*** Raw data ***

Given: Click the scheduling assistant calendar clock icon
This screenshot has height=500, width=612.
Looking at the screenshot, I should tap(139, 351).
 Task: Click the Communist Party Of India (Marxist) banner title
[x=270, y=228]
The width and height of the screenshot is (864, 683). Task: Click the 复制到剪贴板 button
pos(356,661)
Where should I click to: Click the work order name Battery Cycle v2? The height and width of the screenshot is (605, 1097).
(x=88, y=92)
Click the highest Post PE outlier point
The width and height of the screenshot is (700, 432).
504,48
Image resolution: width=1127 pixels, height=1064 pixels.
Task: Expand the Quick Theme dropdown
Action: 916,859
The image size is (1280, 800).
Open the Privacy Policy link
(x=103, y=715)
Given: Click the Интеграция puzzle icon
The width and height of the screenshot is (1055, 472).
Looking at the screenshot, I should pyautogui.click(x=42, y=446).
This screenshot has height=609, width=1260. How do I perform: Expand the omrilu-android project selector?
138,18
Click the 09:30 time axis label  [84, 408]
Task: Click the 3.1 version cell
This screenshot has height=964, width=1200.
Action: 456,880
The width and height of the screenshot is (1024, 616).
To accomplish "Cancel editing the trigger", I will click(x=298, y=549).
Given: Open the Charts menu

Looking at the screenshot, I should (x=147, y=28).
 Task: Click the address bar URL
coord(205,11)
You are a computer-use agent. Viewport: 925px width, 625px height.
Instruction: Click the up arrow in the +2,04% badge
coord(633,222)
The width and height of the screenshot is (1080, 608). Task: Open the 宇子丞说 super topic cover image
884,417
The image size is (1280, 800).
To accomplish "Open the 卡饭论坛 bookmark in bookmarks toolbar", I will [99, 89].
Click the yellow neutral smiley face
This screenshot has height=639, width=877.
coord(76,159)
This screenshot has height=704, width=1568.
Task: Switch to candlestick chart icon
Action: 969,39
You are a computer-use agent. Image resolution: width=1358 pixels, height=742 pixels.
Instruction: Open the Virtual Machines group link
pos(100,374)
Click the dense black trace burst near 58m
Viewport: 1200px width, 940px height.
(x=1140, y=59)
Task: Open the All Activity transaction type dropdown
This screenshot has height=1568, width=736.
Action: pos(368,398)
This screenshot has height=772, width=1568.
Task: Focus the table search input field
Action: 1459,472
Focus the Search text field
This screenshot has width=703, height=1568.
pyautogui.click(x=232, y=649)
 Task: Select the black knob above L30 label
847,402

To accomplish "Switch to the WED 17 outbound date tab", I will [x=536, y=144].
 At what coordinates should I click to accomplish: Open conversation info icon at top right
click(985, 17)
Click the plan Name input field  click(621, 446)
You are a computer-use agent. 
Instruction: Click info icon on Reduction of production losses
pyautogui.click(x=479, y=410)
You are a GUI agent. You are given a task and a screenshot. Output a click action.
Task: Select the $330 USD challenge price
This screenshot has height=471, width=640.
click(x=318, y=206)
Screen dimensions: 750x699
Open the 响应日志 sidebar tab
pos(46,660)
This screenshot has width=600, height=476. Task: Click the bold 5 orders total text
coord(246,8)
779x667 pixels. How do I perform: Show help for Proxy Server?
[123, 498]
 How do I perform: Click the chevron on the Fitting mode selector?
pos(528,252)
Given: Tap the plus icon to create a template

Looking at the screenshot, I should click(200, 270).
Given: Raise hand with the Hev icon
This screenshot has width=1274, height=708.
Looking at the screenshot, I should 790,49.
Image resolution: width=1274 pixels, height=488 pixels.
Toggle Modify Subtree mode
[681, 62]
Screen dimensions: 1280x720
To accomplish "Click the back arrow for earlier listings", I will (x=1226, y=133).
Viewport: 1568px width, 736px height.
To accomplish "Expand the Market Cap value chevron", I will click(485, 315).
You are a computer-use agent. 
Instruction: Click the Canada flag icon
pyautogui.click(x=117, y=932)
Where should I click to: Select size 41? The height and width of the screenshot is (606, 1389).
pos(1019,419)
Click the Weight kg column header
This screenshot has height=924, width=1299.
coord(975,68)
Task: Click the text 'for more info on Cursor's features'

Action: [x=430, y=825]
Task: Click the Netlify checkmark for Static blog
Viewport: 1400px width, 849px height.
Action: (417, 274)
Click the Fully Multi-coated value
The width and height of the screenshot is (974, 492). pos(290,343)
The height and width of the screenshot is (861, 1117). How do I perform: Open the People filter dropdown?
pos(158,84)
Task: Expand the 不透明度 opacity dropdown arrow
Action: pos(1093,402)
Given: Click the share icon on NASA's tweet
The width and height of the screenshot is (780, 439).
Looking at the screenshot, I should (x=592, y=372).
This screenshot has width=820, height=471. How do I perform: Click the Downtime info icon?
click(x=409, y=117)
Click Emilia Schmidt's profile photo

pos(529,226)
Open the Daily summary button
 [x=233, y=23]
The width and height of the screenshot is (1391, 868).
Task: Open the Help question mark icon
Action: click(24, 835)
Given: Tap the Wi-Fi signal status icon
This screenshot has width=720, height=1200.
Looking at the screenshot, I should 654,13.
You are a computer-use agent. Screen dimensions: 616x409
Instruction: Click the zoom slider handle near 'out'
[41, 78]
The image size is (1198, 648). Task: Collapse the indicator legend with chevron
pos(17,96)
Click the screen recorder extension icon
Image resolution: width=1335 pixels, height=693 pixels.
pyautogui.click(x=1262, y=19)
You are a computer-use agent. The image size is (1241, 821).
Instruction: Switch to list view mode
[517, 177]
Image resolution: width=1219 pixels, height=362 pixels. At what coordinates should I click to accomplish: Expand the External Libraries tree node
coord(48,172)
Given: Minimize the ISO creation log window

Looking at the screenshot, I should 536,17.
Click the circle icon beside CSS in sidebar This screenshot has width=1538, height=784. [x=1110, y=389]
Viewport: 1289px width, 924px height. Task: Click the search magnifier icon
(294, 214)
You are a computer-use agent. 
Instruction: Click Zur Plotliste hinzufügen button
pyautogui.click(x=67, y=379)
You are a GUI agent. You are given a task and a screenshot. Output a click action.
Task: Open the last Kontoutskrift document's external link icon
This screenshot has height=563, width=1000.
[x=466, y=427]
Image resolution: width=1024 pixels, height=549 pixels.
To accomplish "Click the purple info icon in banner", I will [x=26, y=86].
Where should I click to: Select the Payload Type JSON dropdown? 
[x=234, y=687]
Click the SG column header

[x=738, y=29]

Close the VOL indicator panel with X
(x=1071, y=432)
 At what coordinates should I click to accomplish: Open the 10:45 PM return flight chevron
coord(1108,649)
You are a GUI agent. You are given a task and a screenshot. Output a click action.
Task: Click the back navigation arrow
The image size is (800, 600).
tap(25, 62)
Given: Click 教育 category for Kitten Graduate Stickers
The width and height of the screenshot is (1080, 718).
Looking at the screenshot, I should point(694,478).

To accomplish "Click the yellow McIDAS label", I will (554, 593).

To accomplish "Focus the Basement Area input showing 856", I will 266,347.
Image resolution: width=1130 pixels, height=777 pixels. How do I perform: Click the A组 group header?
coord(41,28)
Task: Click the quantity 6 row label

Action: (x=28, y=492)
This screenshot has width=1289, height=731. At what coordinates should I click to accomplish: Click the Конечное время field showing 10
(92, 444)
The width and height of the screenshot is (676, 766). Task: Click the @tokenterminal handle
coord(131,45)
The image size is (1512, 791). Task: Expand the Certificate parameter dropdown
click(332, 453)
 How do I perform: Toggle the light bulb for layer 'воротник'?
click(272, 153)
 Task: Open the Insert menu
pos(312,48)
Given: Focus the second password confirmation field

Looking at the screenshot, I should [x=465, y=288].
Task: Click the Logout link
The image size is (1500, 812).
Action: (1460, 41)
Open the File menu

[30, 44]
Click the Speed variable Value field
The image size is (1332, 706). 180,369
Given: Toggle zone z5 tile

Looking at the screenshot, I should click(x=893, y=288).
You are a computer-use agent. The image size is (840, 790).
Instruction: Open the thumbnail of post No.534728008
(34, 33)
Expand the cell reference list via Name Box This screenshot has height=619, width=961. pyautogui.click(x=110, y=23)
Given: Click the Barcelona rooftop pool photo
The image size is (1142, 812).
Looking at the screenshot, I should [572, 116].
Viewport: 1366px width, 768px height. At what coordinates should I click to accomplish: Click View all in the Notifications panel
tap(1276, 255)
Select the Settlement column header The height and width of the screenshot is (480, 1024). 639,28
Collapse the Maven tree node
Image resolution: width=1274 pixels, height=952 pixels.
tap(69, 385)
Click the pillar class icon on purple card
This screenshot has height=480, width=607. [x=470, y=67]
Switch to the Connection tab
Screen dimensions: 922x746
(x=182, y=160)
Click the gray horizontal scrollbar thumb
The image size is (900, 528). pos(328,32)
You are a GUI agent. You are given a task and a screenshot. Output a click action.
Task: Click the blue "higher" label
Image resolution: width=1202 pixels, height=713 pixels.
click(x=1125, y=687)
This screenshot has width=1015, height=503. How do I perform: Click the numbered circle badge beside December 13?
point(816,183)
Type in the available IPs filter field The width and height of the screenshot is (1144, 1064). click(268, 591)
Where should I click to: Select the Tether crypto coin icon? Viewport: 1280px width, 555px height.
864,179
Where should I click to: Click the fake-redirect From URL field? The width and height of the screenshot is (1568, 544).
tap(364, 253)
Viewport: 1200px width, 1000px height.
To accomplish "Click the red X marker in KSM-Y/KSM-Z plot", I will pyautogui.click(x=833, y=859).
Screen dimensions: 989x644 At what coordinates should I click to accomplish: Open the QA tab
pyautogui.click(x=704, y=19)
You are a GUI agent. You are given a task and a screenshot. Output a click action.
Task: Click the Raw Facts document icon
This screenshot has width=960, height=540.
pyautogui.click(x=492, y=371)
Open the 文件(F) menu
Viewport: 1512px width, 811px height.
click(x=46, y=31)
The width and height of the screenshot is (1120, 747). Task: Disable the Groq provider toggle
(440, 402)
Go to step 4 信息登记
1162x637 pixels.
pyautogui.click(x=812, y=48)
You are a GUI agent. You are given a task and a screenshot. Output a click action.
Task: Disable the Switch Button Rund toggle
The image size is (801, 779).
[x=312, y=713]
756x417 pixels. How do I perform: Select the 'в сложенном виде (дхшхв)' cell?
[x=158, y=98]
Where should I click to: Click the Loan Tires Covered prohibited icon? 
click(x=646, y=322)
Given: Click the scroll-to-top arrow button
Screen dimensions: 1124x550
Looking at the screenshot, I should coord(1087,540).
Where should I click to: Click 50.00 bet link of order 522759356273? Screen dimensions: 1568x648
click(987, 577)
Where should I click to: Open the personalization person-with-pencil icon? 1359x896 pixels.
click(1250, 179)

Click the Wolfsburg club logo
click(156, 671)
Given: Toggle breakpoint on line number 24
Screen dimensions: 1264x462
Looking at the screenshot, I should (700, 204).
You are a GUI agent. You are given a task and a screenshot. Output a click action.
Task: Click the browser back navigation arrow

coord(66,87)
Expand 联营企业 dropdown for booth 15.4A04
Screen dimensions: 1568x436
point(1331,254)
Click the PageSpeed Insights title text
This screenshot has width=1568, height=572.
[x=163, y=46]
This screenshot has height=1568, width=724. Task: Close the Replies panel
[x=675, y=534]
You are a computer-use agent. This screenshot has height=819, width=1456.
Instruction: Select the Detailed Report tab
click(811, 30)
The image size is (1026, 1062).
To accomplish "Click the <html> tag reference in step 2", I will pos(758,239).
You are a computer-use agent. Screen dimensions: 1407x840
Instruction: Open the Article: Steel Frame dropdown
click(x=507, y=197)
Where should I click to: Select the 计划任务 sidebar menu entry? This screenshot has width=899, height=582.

***

Work task: Among the entries above, the line containing "The height and width of the screenshot is (861, 1117).", the line containing "Image resolution: width=1024", and all lines between them are to be restated word for word; nothing else belongs in the reply.

Answer space:
The height and width of the screenshot is (861, 1117). How do I perform: Open the People filter dropdown?
pos(158,84)
Task: Expand the 不透明度 opacity dropdown arrow
Action: pos(1093,402)
Given: Click the share icon on NASA's tweet
The width and height of the screenshot is (780, 439).
Looking at the screenshot, I should (x=592, y=372).
This screenshot has width=820, height=471. How do I perform: Click the Downtime info icon?
click(x=409, y=117)
Click Emilia Schmidt's profile photo

pos(529,226)
Open the Daily summary button
 [x=233, y=23]
The width and height of the screenshot is (1391, 868).
Task: Open the Help question mark icon
Action: click(24, 835)
Given: Tap the Wi-Fi signal status icon
This screenshot has width=720, height=1200.
Looking at the screenshot, I should 654,13.
You are a computer-use agent. Screen dimensions: 616x409
Instruction: Click the zoom slider handle near 'out'
[41, 78]
The image size is (1198, 648). Task: Collapse the indicator legend with chevron
pos(17,96)
Click the screen recorder extension icon
Image resolution: width=1335 pixels, height=693 pixels.
pyautogui.click(x=1262, y=19)
You are a computer-use agent. The image size is (1241, 821).
Instruction: Switch to list view mode
[517, 177]
Image resolution: width=1219 pixels, height=362 pixels. At what coordinates should I click to accomplish: Expand the External Libraries tree node
coord(48,172)
Given: Minimize the ISO creation log window

Looking at the screenshot, I should 536,17.
Click the circle icon beside CSS in sidebar This screenshot has width=1538, height=784. [x=1110, y=389]
Viewport: 1289px width, 924px height. Task: Click the search magnifier icon
(294, 214)
You are a computer-use agent. 
Instruction: Click Zur Plotliste hinzufügen button
pyautogui.click(x=67, y=379)
You are a GUI agent. You are given a task and a screenshot. Output a click action.
Task: Open the last Kontoutskrift document's external link icon
This screenshot has height=563, width=1000.
[x=466, y=427]
Image resolution: width=1024 pixels, height=549 pixels.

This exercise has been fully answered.